The data: Begin

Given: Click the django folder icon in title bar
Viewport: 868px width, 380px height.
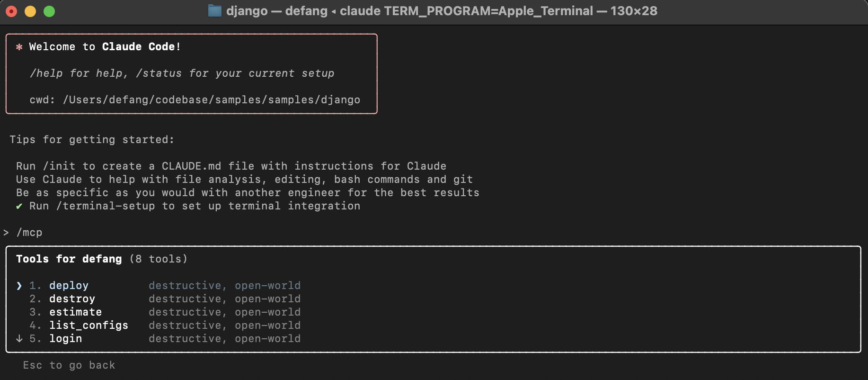Looking at the screenshot, I should (215, 11).
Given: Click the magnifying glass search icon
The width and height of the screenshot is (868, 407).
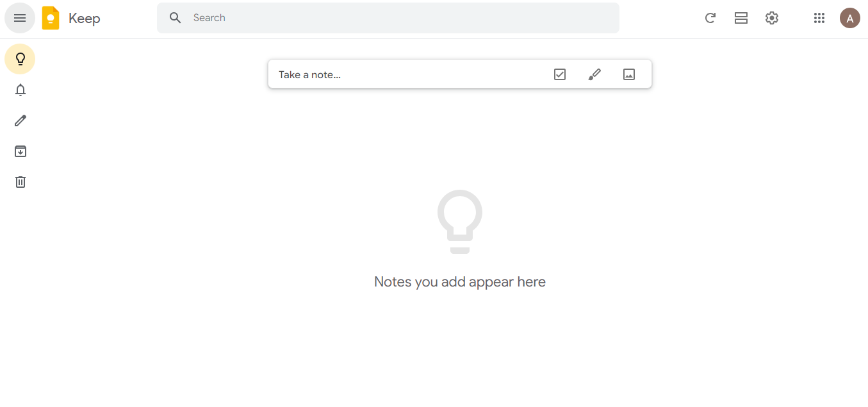Looking at the screenshot, I should 176,18.
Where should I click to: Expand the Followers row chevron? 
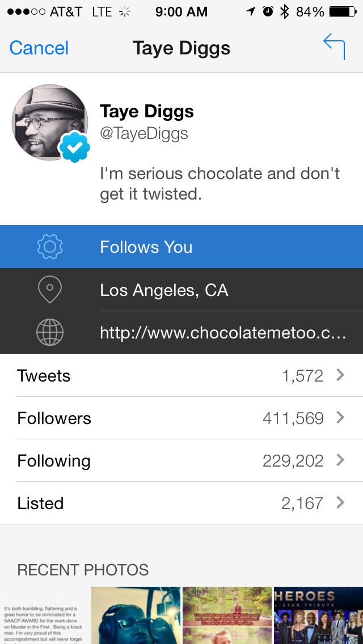[x=340, y=418]
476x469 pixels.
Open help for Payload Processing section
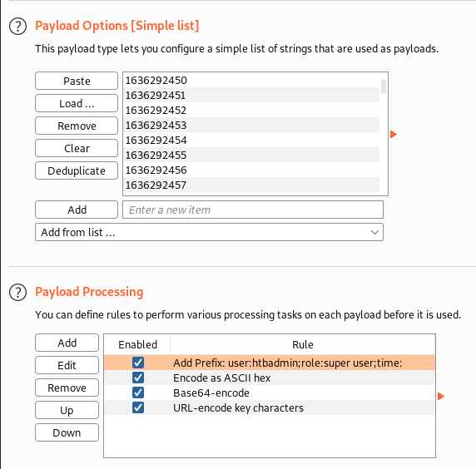coord(18,293)
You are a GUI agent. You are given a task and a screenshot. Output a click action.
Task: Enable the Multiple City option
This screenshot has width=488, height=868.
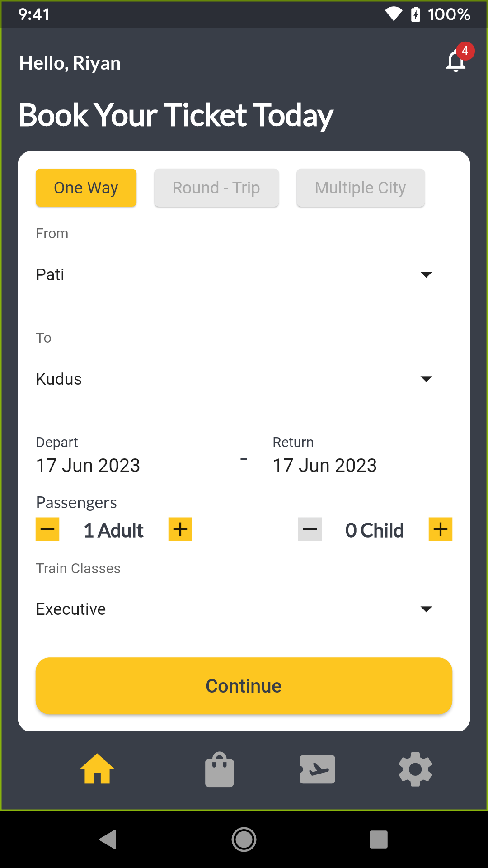pos(360,188)
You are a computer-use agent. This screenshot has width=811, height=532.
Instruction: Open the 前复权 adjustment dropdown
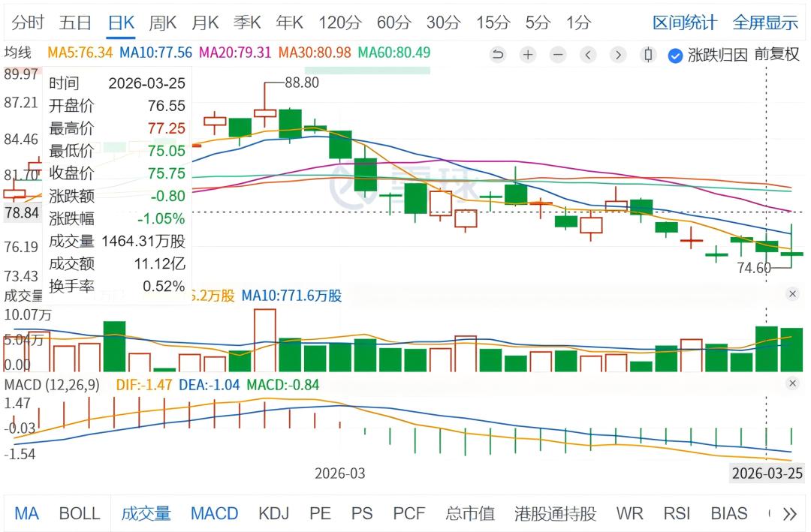(x=776, y=55)
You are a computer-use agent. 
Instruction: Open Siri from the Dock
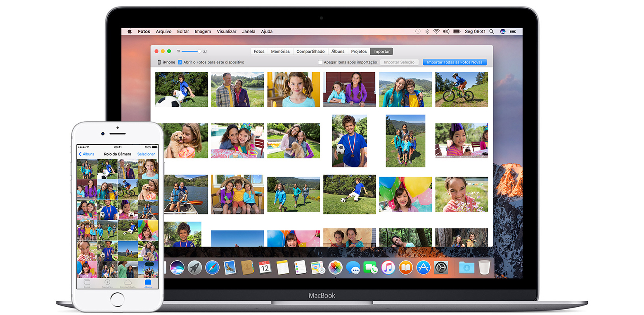[177, 268]
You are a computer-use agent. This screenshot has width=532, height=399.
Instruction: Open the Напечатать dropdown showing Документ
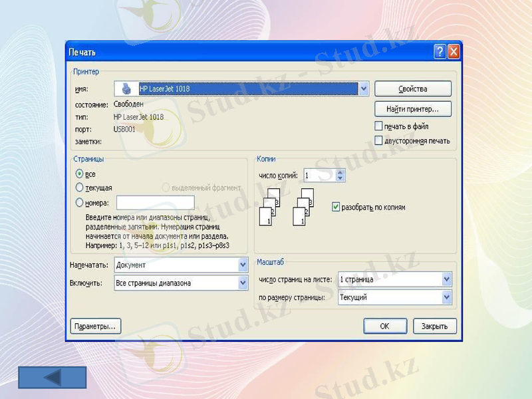(242, 265)

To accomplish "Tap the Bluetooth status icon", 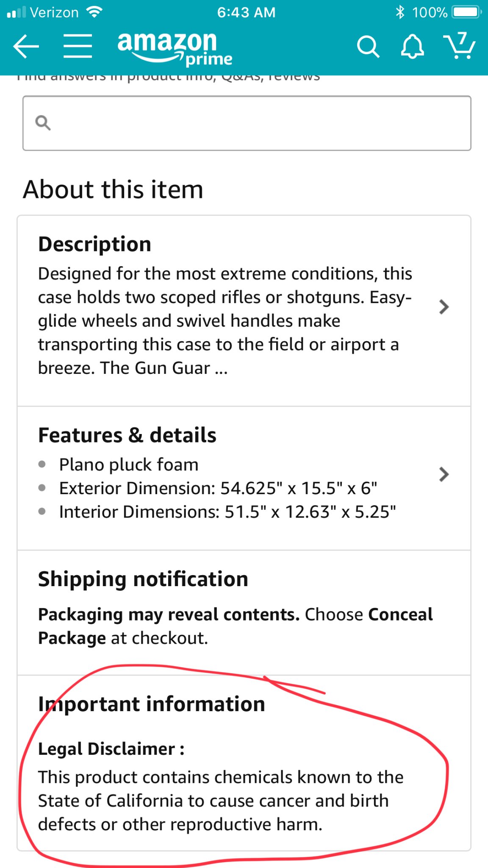I will click(x=400, y=12).
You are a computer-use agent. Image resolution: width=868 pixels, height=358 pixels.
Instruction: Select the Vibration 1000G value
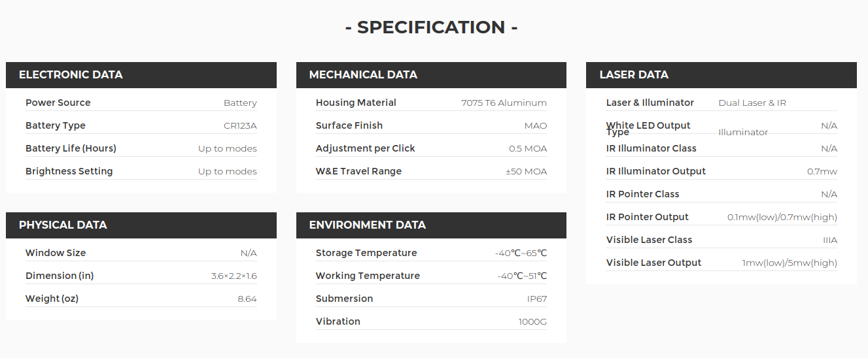click(532, 322)
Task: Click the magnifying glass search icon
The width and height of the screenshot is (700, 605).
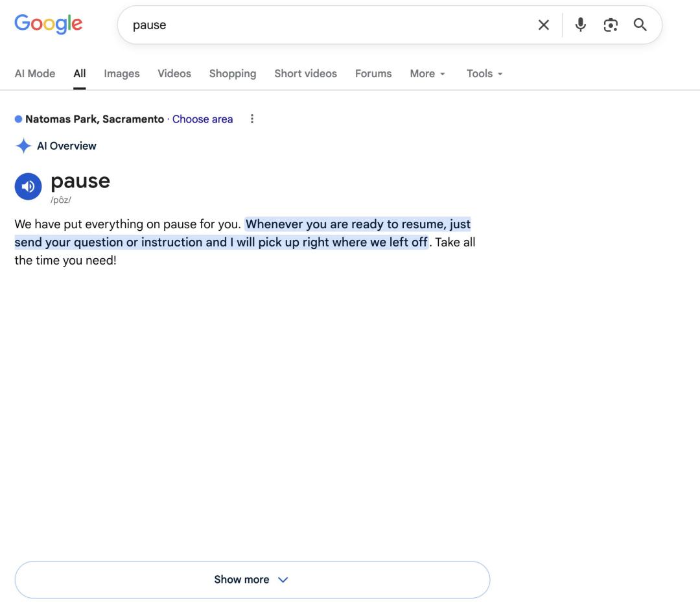Action: tap(640, 25)
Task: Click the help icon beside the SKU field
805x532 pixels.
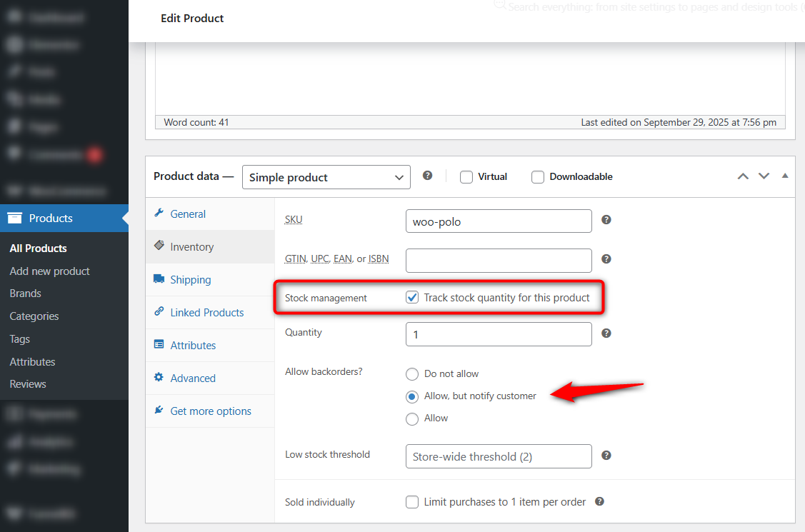Action: [606, 221]
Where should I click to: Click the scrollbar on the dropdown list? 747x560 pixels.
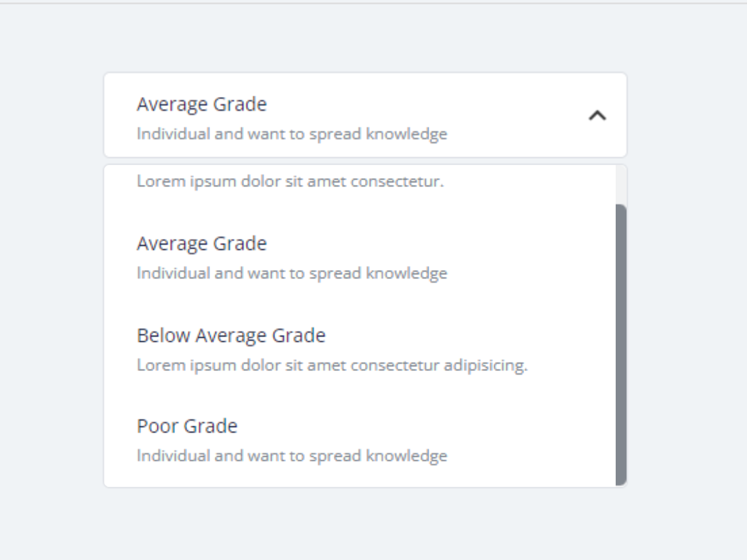tap(621, 344)

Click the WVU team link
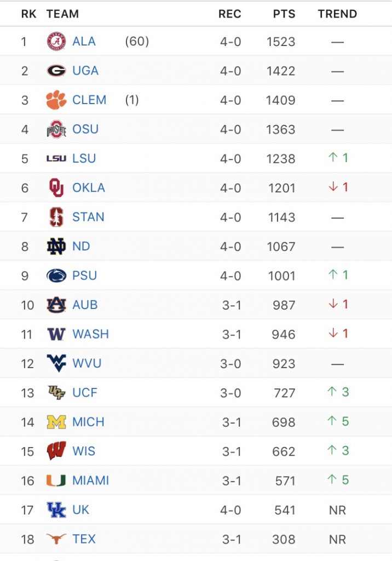click(x=87, y=363)
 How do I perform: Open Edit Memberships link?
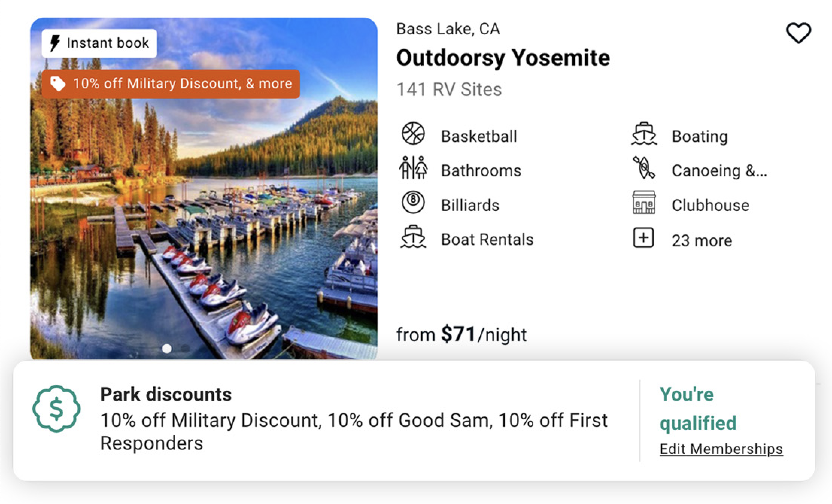click(721, 448)
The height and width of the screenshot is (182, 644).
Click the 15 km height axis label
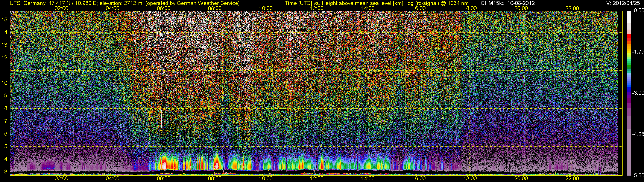pyautogui.click(x=5, y=20)
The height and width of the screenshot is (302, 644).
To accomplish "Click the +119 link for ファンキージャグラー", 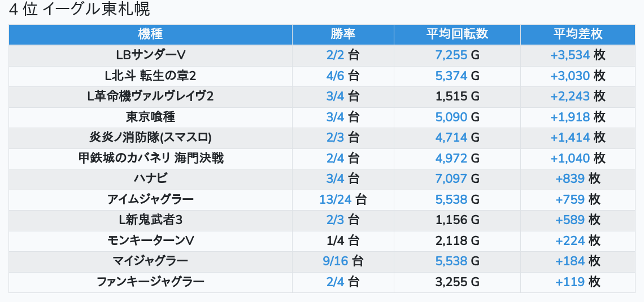I will point(570,282).
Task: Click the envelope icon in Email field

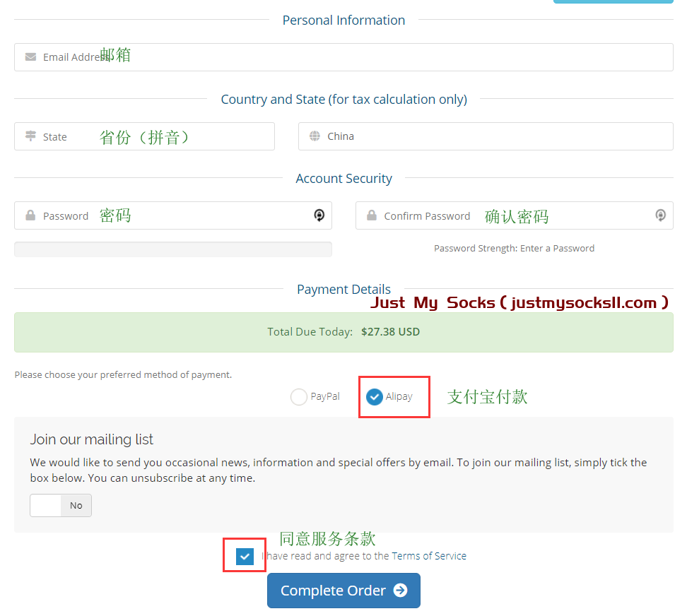Action: 30,57

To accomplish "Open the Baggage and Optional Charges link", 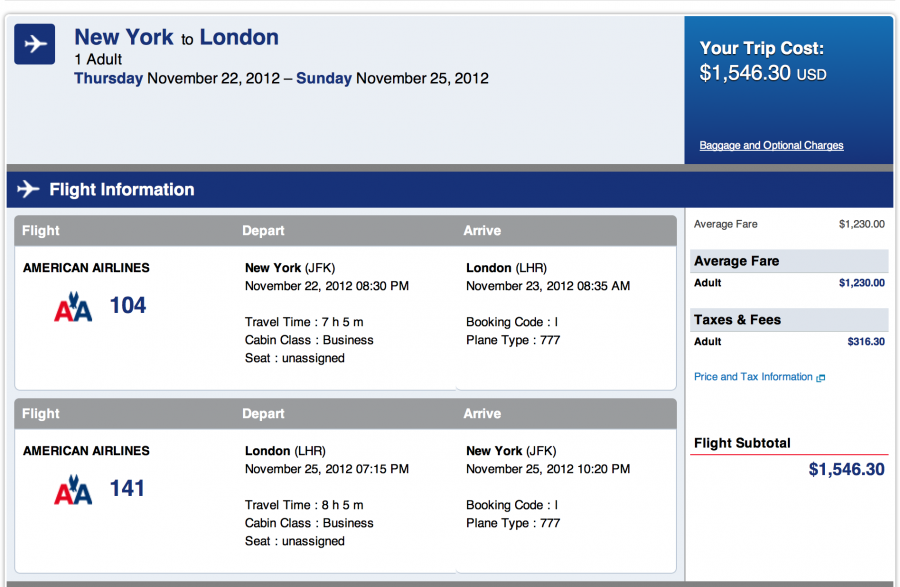I will click(771, 146).
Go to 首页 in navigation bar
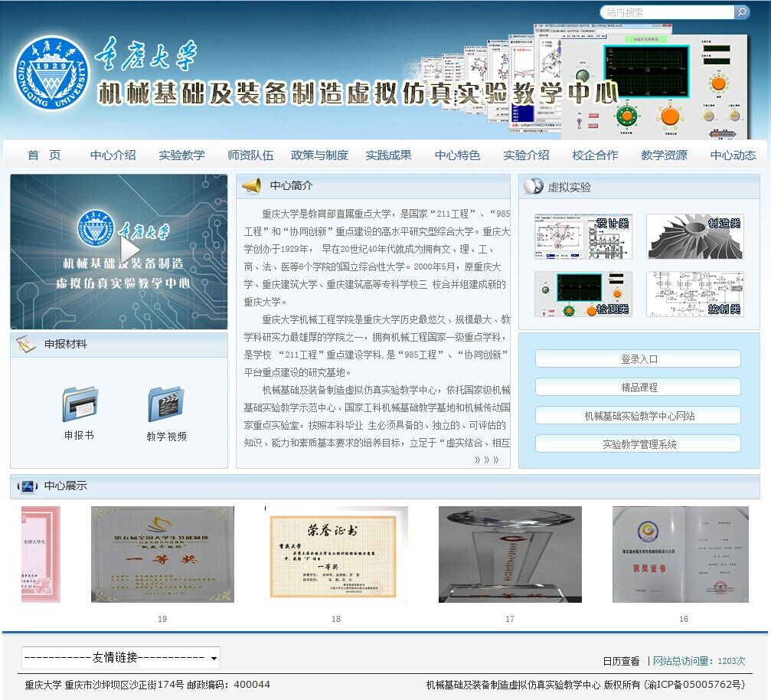This screenshot has width=771, height=700. 44,155
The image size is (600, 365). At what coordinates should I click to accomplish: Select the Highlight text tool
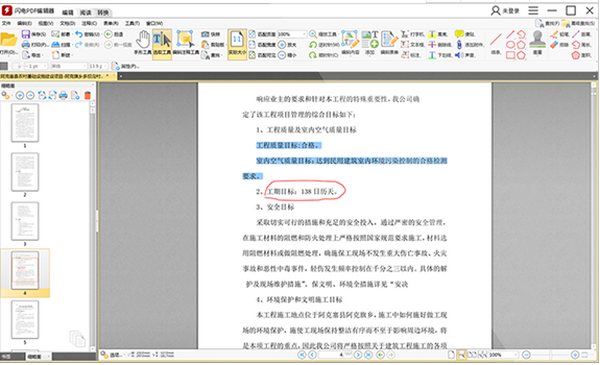(437, 34)
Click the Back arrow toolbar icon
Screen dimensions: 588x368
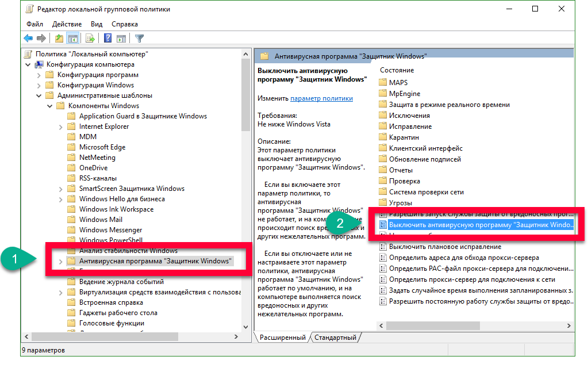point(28,39)
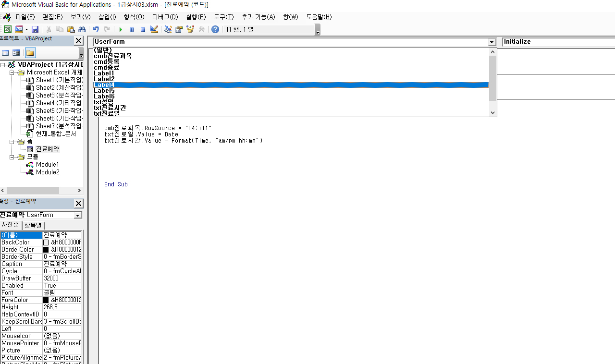The image size is (615, 364).
Task: Open the 디버그 menu
Action: click(165, 17)
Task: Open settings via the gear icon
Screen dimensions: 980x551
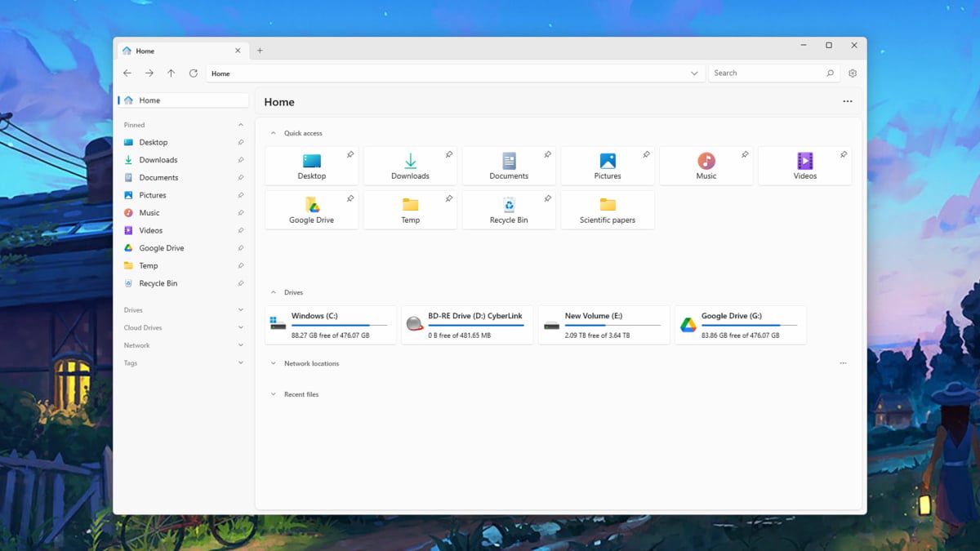Action: point(853,73)
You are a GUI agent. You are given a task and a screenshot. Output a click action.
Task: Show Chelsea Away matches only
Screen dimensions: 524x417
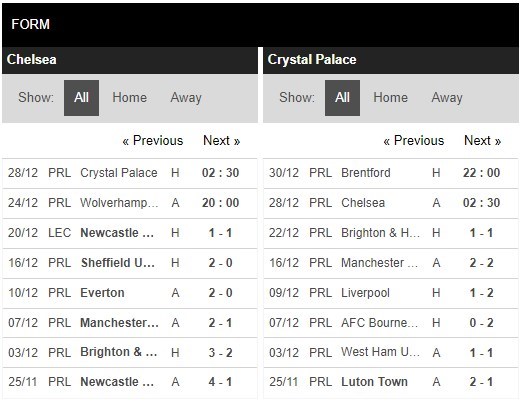[186, 98]
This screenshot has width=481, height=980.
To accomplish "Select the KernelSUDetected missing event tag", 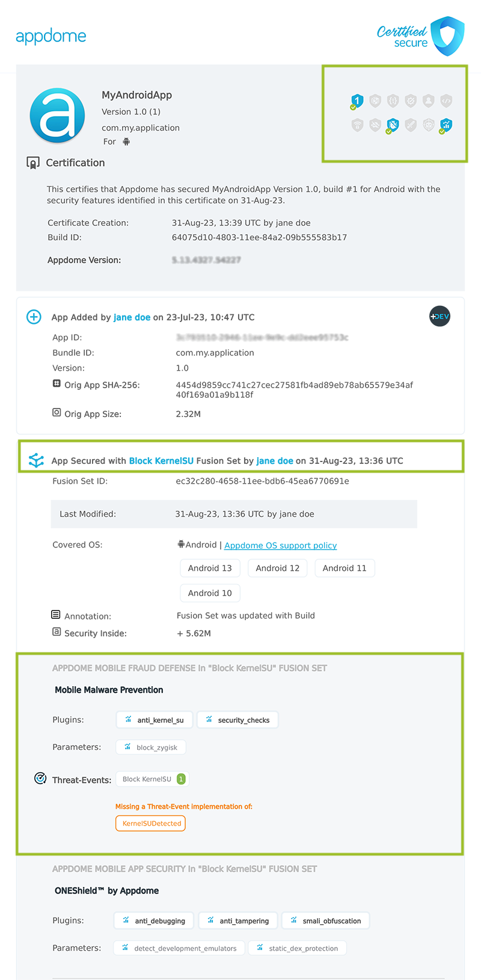I will [151, 823].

The data: End

Task to complete -
The lines in the entries above that carry the word "glass" must be copied.

Response below -
Given: Click the magnifying glass search icon
Task: Click the magnifying glass search icon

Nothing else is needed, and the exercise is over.